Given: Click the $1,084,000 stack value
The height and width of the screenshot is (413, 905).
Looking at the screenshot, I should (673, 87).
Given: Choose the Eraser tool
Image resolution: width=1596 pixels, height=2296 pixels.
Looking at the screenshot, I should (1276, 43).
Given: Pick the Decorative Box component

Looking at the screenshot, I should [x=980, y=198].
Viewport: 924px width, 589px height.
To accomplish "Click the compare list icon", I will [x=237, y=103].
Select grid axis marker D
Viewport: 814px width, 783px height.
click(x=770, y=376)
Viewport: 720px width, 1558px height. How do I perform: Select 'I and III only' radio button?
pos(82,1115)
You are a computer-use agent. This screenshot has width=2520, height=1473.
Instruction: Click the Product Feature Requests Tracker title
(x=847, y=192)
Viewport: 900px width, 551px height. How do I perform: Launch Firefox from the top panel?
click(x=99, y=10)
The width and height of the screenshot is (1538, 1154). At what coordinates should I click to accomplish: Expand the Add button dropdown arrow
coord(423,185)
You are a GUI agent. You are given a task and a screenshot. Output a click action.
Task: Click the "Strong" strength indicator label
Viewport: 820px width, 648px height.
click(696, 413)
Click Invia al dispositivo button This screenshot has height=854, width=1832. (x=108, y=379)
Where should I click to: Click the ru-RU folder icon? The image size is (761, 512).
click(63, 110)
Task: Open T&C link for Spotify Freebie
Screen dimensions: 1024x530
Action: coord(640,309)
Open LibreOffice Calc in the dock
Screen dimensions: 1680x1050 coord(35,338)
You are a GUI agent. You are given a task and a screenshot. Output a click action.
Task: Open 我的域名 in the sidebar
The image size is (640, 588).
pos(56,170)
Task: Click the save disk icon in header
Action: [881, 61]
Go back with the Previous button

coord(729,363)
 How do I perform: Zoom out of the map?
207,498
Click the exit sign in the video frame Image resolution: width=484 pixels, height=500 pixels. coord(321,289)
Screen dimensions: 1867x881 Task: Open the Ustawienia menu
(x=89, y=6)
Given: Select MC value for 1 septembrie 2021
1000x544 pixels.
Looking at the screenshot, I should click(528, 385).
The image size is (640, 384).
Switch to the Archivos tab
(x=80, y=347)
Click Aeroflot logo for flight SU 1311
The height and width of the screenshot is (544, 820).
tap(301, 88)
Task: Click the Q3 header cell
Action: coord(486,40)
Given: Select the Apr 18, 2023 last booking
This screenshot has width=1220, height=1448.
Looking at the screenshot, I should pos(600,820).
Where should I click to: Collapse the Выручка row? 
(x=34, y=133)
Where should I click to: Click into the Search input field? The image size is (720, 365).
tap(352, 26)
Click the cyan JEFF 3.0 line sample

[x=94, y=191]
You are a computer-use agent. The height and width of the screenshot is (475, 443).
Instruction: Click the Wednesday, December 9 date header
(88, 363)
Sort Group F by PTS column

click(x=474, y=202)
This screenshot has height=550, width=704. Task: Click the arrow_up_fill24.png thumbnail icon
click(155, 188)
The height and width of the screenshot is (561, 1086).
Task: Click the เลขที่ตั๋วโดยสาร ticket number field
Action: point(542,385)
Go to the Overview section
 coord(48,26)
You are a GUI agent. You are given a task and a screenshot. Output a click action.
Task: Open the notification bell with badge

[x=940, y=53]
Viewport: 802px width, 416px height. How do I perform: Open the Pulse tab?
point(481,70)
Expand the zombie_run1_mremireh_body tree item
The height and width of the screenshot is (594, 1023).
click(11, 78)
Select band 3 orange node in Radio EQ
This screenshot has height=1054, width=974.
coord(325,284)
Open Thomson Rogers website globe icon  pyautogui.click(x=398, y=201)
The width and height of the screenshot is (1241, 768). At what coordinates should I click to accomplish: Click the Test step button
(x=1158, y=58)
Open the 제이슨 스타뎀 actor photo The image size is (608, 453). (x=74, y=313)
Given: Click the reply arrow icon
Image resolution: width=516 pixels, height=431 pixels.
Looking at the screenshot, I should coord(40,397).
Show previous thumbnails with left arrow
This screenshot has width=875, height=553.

######

> [ACTIVITY] Work out the number of lines in the records containing the word "computer". Write only that number.

> [ANSWER SECTION] 2